Мало-помалу он перешел от сидения за столом Мадлен к сидению на подоконнике возле ее кровати, потом – к лежанию на полу перед ее кроватью, где она в это время лежала, растянувшись. Иногда мысли о том, что он уже видел ее грудь, – что он в точности знает, как выглядит ее сосок, – было достаточно, чтобы возбудиться до неприличия, и приходилось переворачиваться на живот. И все-таки в тех немногих случаях, когда Мадлен с Митчеллом отправлялись на нечто хоть отдаленно напоминающее свидание – на постановку студенческого театра или на поэтические чтения, – в глазах ее было нечто напряженное, словно она отмечала про себя отрицательные – с общественной и романтической точки зрения – стороны того обстоятельства, что их видят вместе. Она тоже была в университете новичком и искала себя. Возможно, ей не хотелось так скоро отсекать доступные ей варианты.

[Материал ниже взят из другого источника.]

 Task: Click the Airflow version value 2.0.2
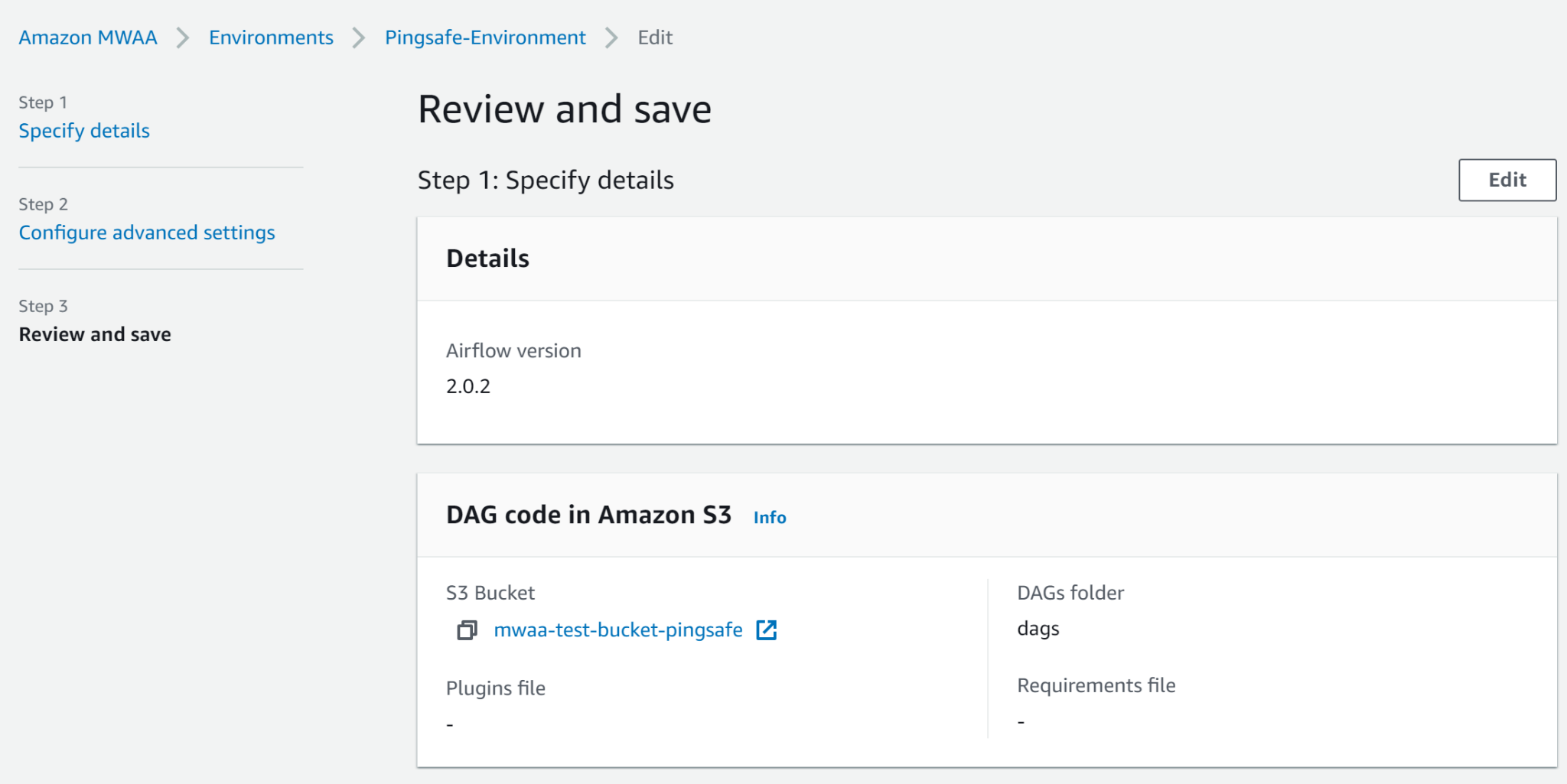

Так прошел год. Весь этот год его безжалостно динамили. Митчелл перестал заходить к Мадлен в комнату. Постепенно они разошлись по разным компаниям. Он не столько забыл ее, сколько решил, что она не про него. Столкнувшись с ним, она всякий раз бывала такой разговорчивой, так часто дотрагивалась до его руки, что он снова начинал вбивать себе в голову невесть что, но лишь на следующий год, на втором курсе, события начали хоть как-то развиваться. В ноябре, за пару недель до Дня благодарения, Митчелл упомянул, что собирается остаться на праздники в кампусе, а не лететь домой, в Детройт, и Мадлен удивила его, пригласив провести эти дни с ее семейством в Приттибруке.

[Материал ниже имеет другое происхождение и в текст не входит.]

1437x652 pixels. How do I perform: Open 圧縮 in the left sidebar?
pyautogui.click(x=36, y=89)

Они договорились встретиться на станции «Амтрека» в среду в полдень. Когда Митчелл добрался туда, таща довоенный чемодан с выцветшими золотыми инициалами давно скончавшегося человека, то обнаружил, что Мадлен уже ждет его на платформе. В очках в большой черепаховой оправе – так она нравилась ему еще больше, если допустить подобную возможность. Стекла были сильно поцарапаны, левая дужка слегка погнута. В остальном Мадлен выглядела собранной, как всегда или даже более, поскольку ехала к родителям.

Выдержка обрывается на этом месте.